----- SUPPLIED INFORMATION -----
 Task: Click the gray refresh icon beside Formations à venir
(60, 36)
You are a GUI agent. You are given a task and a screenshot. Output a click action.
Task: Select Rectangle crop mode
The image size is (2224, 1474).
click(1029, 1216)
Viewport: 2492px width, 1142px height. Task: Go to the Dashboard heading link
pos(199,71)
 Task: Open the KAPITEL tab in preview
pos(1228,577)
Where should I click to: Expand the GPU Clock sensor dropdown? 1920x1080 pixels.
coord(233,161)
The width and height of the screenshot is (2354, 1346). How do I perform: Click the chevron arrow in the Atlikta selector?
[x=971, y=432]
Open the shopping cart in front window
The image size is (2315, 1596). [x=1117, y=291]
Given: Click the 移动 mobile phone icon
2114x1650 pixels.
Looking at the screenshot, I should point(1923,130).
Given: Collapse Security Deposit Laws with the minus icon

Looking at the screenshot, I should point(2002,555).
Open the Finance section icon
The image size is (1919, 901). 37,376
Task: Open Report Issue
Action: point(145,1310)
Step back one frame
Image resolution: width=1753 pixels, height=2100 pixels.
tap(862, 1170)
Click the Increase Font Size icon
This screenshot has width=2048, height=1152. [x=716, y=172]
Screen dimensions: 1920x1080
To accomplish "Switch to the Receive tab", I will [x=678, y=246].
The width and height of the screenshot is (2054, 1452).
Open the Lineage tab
-----
What is needed here is the full listing, restated word for word.

- _ANSWER_:
 Task: Click the gray refresh icon beside Formations à venir
(60, 36)
You are a GUI agent. You are given a task and a screenshot. Output a click action.
Task: Select Rectangle crop mode
The image size is (2224, 1474).
click(1029, 1216)
Viewport: 2492px width, 1142px height. Task: Go to the Dashboard heading link
pos(199,71)
 Task: Open the KAPITEL tab in preview
pos(1228,577)
Where should I click to: Expand the GPU Clock sensor dropdown? 1920x1080 pixels.
coord(233,161)
The width and height of the screenshot is (2354, 1346). How do I perform: Click the chevron arrow in the Atlikta selector?
[x=971, y=432]
Open the shopping cart in front window
The image size is (2315, 1596). [x=1117, y=291]
Given: Click the 移动 mobile phone icon
2114x1650 pixels.
Looking at the screenshot, I should point(1923,130).
Given: Collapse Security Deposit Laws with the minus icon

Looking at the screenshot, I should point(2002,555).
Open the Finance section icon
The image size is (1919, 901). 37,376
Task: Open Report Issue
Action: point(145,1310)
Step back one frame
Image resolution: width=1753 pixels, height=2100 pixels.
tap(862, 1170)
Click the Increase Font Size icon
This screenshot has width=2048, height=1152. [x=716, y=172]
Screen dimensions: 1920x1080
To accomplish "Switch to the Receive tab", I will [x=678, y=246].
The width and height of the screenshot is (2054, 1452).
Open the Lineage tab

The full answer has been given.